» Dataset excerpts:
========================

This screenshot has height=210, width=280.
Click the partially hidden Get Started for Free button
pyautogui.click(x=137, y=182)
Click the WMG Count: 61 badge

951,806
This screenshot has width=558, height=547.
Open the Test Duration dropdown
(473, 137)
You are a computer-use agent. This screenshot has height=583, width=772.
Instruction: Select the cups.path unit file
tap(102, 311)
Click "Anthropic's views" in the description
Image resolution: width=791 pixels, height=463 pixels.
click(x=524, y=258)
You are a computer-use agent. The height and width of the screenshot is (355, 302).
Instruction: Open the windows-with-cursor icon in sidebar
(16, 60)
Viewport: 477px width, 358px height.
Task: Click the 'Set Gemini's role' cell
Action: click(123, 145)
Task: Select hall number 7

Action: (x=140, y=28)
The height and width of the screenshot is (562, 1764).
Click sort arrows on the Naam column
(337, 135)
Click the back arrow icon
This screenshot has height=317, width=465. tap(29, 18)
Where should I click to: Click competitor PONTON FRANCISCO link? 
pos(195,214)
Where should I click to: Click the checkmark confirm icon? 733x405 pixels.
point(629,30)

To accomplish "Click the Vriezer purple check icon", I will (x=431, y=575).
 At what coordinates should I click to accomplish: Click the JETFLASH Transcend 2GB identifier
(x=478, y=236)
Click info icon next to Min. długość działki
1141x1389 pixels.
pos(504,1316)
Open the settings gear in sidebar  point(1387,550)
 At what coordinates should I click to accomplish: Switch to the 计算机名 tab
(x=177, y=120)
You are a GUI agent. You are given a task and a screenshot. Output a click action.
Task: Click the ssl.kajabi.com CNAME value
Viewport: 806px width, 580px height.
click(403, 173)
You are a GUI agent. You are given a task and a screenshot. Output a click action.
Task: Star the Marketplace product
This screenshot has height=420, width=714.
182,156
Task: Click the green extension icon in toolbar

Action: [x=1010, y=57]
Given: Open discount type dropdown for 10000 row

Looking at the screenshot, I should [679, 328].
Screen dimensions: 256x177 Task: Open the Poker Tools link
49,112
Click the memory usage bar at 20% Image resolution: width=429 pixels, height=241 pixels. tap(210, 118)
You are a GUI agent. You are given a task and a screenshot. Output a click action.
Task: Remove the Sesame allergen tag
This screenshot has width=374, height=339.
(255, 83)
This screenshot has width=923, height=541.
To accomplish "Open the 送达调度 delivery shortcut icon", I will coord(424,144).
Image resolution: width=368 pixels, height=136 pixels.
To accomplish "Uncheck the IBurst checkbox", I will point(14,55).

========================

» What is being asked:
Could you restate every entry above word for word?

» Exercise response:
This screenshot has height=210, width=280.
Click the partially hidden Get Started for Free button
pyautogui.click(x=137, y=182)
Click the WMG Count: 61 badge

951,806
This screenshot has width=558, height=547.
Open the Test Duration dropdown
(473, 137)
You are a computer-use agent. This screenshot has height=583, width=772.
Instruction: Select the cups.path unit file
tap(102, 311)
Click "Anthropic's views" in the description
Image resolution: width=791 pixels, height=463 pixels.
click(x=524, y=258)
You are a computer-use agent. The height and width of the screenshot is (355, 302).
Instruction: Open the windows-with-cursor icon in sidebar
(16, 60)
Viewport: 477px width, 358px height.
Task: Click the 'Set Gemini's role' cell
Action: click(123, 145)
Task: Select hall number 7

Action: (x=140, y=28)
The height and width of the screenshot is (562, 1764).
Click sort arrows on the Naam column
(337, 135)
Click the back arrow icon
This screenshot has height=317, width=465. tap(29, 18)
Where should I click to: Click competitor PONTON FRANCISCO link? 
pos(195,214)
Where should I click to: Click the checkmark confirm icon? 733x405 pixels.
point(629,30)

To accomplish "Click the Vriezer purple check icon", I will (x=431, y=575).
 At what coordinates should I click to accomplish: Click the JETFLASH Transcend 2GB identifier
(x=478, y=236)
Click info icon next to Min. długość działki
1141x1389 pixels.
pos(504,1316)
Open the settings gear in sidebar  point(1387,550)
 At what coordinates should I click to accomplish: Switch to the 计算机名 tab
(x=177, y=120)
You are a GUI agent. You are given a task and a screenshot. Output a click action.
Task: Click the ssl.kajabi.com CNAME value
Viewport: 806px width, 580px height.
click(403, 173)
You are a GUI agent. You are given a task and a screenshot. Output a click action.
Task: Star the Marketplace product
This screenshot has height=420, width=714.
182,156
Task: Click the green extension icon in toolbar

Action: [x=1010, y=57]
Given: Open discount type dropdown for 10000 row

Looking at the screenshot, I should [679, 328].
Screen dimensions: 256x177 Task: Open the Poker Tools link
49,112
Click the memory usage bar at 20% Image resolution: width=429 pixels, height=241 pixels. tap(210, 118)
You are a GUI agent. You are given a task and a screenshot. Output a click action.
Task: Remove the Sesame allergen tag
This screenshot has width=374, height=339.
(255, 83)
This screenshot has width=923, height=541.
To accomplish "Open the 送达调度 delivery shortcut icon", I will coord(424,144).
Image resolution: width=368 pixels, height=136 pixels.
To accomplish "Uncheck the IBurst checkbox", I will point(14,55).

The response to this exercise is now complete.